L’ancien ministre des Finances, qui prend la place d’Abdelaziz Djerad, devra «poursuivre les consultations avec les partis politiques et la société civile pour former un gouvernement dès que possible», explique un communiqué de la présidence algérienne. Surtout, il devra tenter d’apaiser les tensions entre le pouvoir et la population algérienne, en conflit politique ouvert depuis le début du Hirak, en février 2019.
Selon le géopolitologue algérien Yahia Zoubir, professeur en relations internationales à la Kedge Business School, cette nomination, au moins sur le plan symbolique, peut être un premier pas vers une possible paix sociale.
«Cette nomination de l’ancien ministre des Finances atteste qu’au plus haut niveau, il y a une prise de conscience de la nécessité de redresser l’économie pour retrouver une forme d’unité dans le pays», estime-t-il.
«Nécessité d’unicité à l’intérieur du pays»
Une prise de conscience qui découlerait avant tout d’un raisonnement géopolitique: «L’Algérie est menacée à l’est par l’instabilité en Libye, au sud par la crise au Sahel et à l’ouest par sa confrontation froide avec le Maroc.»
«Pour faire face à ces menaces, le pouvoir a compris la nécessité d’unicité à l’intérieur du pays», estime le chercheur.

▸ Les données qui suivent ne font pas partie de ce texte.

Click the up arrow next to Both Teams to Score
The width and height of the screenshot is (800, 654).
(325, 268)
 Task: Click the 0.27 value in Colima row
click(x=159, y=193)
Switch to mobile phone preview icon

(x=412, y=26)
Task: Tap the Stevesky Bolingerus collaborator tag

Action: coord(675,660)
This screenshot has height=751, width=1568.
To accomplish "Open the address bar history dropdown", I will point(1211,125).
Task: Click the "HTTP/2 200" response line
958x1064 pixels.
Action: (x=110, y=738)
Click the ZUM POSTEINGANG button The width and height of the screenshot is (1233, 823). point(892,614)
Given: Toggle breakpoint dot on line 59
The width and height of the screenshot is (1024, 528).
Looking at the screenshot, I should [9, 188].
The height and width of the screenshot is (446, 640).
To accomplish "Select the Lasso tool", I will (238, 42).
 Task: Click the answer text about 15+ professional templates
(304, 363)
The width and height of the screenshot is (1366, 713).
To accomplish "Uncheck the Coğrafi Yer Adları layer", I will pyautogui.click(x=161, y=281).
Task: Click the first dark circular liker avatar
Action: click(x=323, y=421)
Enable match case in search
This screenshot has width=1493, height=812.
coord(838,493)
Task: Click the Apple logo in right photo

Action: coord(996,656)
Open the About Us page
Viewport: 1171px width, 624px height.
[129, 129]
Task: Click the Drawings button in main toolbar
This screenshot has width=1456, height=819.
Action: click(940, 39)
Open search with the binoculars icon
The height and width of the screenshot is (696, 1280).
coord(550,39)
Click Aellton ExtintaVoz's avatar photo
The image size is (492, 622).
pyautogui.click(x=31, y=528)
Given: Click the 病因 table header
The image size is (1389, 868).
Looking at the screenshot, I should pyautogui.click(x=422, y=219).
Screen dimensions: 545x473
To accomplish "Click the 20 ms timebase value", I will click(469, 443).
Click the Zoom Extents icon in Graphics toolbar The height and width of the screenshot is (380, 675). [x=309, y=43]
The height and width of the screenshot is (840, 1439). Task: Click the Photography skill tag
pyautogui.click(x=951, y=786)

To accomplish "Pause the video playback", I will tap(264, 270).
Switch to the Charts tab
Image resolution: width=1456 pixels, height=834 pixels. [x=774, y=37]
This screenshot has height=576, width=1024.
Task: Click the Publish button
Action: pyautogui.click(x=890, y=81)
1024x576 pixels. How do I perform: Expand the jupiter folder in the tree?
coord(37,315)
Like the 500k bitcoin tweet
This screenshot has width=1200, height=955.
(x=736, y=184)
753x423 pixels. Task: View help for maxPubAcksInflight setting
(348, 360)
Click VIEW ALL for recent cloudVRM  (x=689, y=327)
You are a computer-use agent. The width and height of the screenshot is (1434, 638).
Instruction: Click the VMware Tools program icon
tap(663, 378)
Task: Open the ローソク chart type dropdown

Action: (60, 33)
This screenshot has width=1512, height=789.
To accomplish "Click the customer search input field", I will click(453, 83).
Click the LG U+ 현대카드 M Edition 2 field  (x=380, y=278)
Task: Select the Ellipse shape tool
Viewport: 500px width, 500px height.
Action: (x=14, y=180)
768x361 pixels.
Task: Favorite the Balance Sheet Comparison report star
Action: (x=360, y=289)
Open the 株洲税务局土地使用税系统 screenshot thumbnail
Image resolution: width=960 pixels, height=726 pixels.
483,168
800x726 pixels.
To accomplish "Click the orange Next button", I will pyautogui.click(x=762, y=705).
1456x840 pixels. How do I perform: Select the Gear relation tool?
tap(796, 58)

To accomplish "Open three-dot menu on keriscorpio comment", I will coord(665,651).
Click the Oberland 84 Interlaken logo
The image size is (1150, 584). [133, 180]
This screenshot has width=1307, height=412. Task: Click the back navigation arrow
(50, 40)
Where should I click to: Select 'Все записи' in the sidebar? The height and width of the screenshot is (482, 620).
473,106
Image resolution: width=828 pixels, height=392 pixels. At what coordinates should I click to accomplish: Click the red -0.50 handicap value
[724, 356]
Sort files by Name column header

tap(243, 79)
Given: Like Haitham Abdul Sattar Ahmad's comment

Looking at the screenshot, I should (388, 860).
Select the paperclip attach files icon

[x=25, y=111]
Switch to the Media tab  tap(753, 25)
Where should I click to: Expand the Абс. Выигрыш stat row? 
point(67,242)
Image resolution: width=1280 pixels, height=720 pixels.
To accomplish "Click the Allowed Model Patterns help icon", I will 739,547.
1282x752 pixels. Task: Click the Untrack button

Si les revendications du Hirak sont politiques, centrées sur le renouvellement de la classe dirigeante, elles résultent aussi d’une crise économique et sociale majeure, aggravée par une la double peine de la pandémie de coronavirus et de la baisse des prix du pétrole. Un dernier point qui a particulièrement affecté le pays, toujours très dépendant de cette rente. Les exportations d’or noir, qui représentent 60% du budget de l’État, ont plongé de 41% en 2020.
Dans le même temps, près d’un quart des jeunes Algériens sont au chômage, tandis que le taux pour la population active oscille autour des 15%. À cela s’ajoutent des problèmes endémiques de corruption et une bureaucratie lente et opaque, qui décourage l’entrepreneuriat et la diversification économique.
Jeune technocrate «hors du jeu des partis»
Pour faire face à ces nombreux défis, Yahia Zoubir estime que le choix d’Aïmene Benabderrahmane pourrait être judicieux.
«En nommant un technocrate assez jeune, habitué à traiter les questions économiques et hors du jeu des partis, le Président Tebboune envoie un message fort d’une priorisation vers l’économique et le social», précise notre interlocuteur.
Issu de l’École nationale d’administration, le nouveau chef de gouvernement n’a de surcroît que récemment lancé sa carrière politique. Entré aux responsabilités en novembre 2019 au poste de gouverneur de la Banque d’Algérie pour assurer un intérim, il a toujours connu des responsabilités dans la fonction publique. Le technocrate a ensuite été nommé ministre des Finances au sein du gouvernement Bedoui II. Il a occupé ce poste de juin 2020 jusqu’au 30 juin de cette année.
Bilan mitigé pour Abdelaziz Djerad
Âgé de 54 ans, Benabderrahmane n’est pas un «vieux dinosaure» des partis. Ce qui se révèle être une force plutôt qu’une faiblesse à l’heure actuelle en Algérie. Il n’est, par exemple, pas aussi «attaquable» que pouvait l’être son prédécesseur, Abdelaziz Djerad, membre du comité central du Front de libération nationale, le parti présidentiel.
Le chef de l’État a toutefois remercié son ex-Premier ministre pour avoir dirigé le gouvernement «dans des conditions difficiles», notamment en raison de la pandémie de Covid-19. Un au revoir courtois donc, malgré les critiques passées à l’encontre de son ancien Premier ministre. En janvier 2021, il avait publiquement exprimé son insatisfaction devant l’inaction de son gouvernement.